**Exercise description:**
Nothing in the entries may be altered; copy them all exactly.

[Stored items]
★ ★ ★ ★

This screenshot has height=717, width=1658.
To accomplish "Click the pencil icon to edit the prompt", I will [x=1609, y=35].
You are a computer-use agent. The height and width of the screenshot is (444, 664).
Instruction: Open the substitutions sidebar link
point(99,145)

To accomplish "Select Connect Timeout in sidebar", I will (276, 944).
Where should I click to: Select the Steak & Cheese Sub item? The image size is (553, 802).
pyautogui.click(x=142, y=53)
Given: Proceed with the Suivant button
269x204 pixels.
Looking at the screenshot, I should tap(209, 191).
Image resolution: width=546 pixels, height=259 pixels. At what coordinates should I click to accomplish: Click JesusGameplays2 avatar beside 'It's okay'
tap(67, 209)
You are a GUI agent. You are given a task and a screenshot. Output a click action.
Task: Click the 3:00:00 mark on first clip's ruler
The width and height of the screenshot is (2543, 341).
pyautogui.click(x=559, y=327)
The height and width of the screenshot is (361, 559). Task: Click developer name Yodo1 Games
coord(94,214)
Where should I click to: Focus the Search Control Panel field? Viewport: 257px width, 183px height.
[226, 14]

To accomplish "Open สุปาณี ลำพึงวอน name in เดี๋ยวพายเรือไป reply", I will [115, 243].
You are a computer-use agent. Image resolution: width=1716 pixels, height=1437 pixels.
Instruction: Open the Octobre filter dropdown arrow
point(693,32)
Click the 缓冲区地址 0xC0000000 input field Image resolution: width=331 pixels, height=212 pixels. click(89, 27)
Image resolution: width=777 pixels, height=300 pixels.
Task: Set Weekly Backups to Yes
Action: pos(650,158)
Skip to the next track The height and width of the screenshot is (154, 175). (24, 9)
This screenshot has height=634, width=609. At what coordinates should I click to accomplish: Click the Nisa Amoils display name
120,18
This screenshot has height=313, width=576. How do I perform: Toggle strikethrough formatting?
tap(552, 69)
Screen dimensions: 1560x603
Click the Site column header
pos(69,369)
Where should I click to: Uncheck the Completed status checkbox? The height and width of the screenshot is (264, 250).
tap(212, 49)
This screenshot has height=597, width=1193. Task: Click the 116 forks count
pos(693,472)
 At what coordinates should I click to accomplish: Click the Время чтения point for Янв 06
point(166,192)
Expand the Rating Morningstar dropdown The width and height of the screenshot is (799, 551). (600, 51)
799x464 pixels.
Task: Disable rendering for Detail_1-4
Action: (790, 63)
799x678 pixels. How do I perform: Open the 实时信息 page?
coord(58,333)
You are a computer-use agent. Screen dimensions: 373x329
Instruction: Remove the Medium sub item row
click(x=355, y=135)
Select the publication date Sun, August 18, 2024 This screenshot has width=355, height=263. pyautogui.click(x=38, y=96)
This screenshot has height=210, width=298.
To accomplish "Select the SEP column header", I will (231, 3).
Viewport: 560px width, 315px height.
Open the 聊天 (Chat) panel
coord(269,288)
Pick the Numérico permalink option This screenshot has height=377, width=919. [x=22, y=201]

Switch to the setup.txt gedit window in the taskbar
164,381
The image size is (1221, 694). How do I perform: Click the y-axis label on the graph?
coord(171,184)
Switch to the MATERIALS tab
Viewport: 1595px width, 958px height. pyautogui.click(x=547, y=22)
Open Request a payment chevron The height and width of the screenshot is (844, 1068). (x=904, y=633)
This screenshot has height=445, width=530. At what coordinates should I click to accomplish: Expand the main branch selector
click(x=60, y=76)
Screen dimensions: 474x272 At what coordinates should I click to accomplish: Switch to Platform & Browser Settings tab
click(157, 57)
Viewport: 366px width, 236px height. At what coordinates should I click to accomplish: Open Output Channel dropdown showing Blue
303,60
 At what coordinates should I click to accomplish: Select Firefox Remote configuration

★ ★ ★ ★

**Reply to the exercise:**
This screenshot has height=717, width=1658.
To accomplish "Click the pencil icon to edit the prompt", I will [x=1609, y=35].
You are a computer-use agent. The height and width of the screenshot is (444, 664).
Instruction: Open the substitutions sidebar link
point(99,145)

To accomplish "Select Connect Timeout in sidebar", I will (276, 944).
Where should I click to: Select the Steak & Cheese Sub item? The image size is (553, 802).
pyautogui.click(x=142, y=53)
Given: Proceed with the Suivant button
269x204 pixels.
Looking at the screenshot, I should tap(209, 191).
Image resolution: width=546 pixels, height=259 pixels. At what coordinates should I click to accomplish: Click JesusGameplays2 avatar beside 'It's okay'
tap(67, 209)
You are a GUI agent. You are given a task and a screenshot. Output a click action.
Task: Click the 3:00:00 mark on first clip's ruler
The width and height of the screenshot is (2543, 341).
pyautogui.click(x=559, y=327)
The height and width of the screenshot is (361, 559). Task: Click developer name Yodo1 Games
coord(94,214)
Where should I click to: Focus the Search Control Panel field? Viewport: 257px width, 183px height.
[226, 14]

To accomplish "Open สุปาณี ลำพึงวอน name in เดี๋ยวพายเรือไป reply", I will [115, 243].
You are a computer-use agent. Image resolution: width=1716 pixels, height=1437 pixels.
Instruction: Open the Octobre filter dropdown arrow
point(693,32)
Click the 缓冲区地址 0xC0000000 input field Image resolution: width=331 pixels, height=212 pixels. click(89, 27)
Image resolution: width=777 pixels, height=300 pixels.
Task: Set Weekly Backups to Yes
Action: pos(650,158)
Skip to the next track The height and width of the screenshot is (154, 175). (24, 9)
This screenshot has height=634, width=609. At what coordinates should I click to accomplish: Click the Nisa Amoils display name
120,18
This screenshot has height=313, width=576. How do I perform: Toggle strikethrough formatting?
tap(552, 69)
Screen dimensions: 1560x603
Click the Site column header
pos(69,369)
Where should I click to: Uncheck the Completed status checkbox? The height and width of the screenshot is (264, 250).
tap(212, 49)
This screenshot has height=597, width=1193. Task: Click the 116 forks count
pos(693,472)
 At what coordinates should I click to accomplish: Click the Время чтения point for Янв 06
point(166,192)
Expand the Rating Morningstar dropdown The width and height of the screenshot is (799, 551). (600, 51)
799x464 pixels.
Task: Disable rendering for Detail_1-4
Action: (790, 63)
799x678 pixels. How do I perform: Open the 实时信息 page?
coord(58,333)
You are a computer-use agent. Screen dimensions: 373x329
Instruction: Remove the Medium sub item row
click(x=355, y=135)
Select the publication date Sun, August 18, 2024 This screenshot has width=355, height=263. pyautogui.click(x=38, y=96)
This screenshot has height=210, width=298.
To accomplish "Select the SEP column header", I will (231, 3).
Viewport: 560px width, 315px height.
Open the 聊天 (Chat) panel
coord(269,288)
Pick the Numérico permalink option This screenshot has height=377, width=919. [x=22, y=201]

Switch to the setup.txt gedit window in the taskbar
164,381
The image size is (1221, 694). How do I perform: Click the y-axis label on the graph?
coord(171,184)
Switch to the MATERIALS tab
Viewport: 1595px width, 958px height. pyautogui.click(x=547, y=22)
Open Request a payment chevron The height and width of the screenshot is (844, 1068). (x=904, y=633)
This screenshot has height=445, width=530. At what coordinates should I click to accomplish: Expand the main branch selector
click(x=60, y=76)
Screen dimensions: 474x272 At what coordinates should I click to accomplish: Switch to Platform & Browser Settings tab
click(157, 57)
Viewport: 366px width, 236px height. At what coordinates should I click to accomplish: Open Output Channel dropdown showing Blue
303,60
 At what coordinates should I click to accomplish: Select Firefox Remote configuration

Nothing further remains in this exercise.